Bulk Density, Porosity, Percolation and Salinity Control in Shallow, Freely Draining, Potting Soils1

Abstract

Ten mixtures of soil, sphagnum peat moss, pinebark, almond hulls, and sheep manure, and 8 combinations of clay loam and sand, 20cm deep, were examined for relevant physical properties and possible use as greenhouse potting composts under Cypriot greenhouse conditions. There were significant variations of bulk density, porosity, moisture content, air space and percolation rates. Comparison of these data with other workers’ information showed a linear relationship between bulk density and total pore space regardless of specific gravity. The rate of salt removal, as measured by effluent conductivity, was predictable from a knowledge of the starting salinity concentration, regardless of the potting mixture. The higher the percolation rate, the less efficient was salt removal, with the removal rate decreasing as the initial salt concentration decreased.

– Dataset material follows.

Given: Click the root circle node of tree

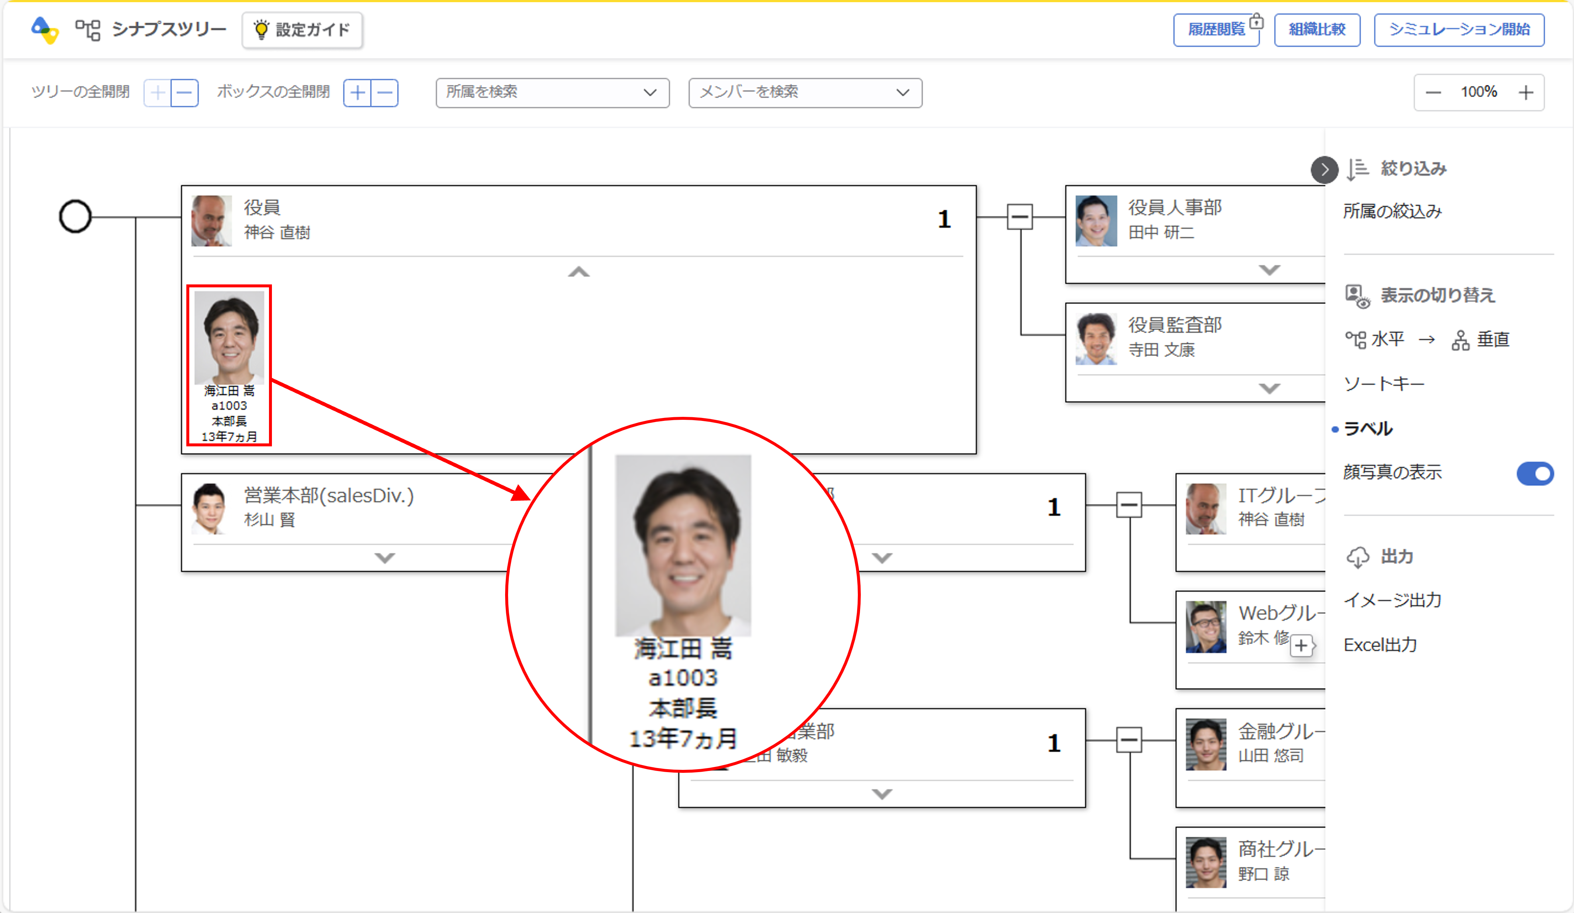Looking at the screenshot, I should pyautogui.click(x=75, y=217).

Percolation rate showed an exponential relationship with the ratio of porosity to maximum moisture content, with percolation increasing markedly above a ratio of 1.8. Mixtures in excess of 0.70cm³ cm⁻³ total porosity showed markedly high percolation rates, requiring large water volumes to reduce salinity. It was the opinion of these authors that very porous potting mixtures would unnecessarily increase water utilization in a semi-arid climate, with problems in controlling salinity with trickle irrigation systems likely to be exacerbated.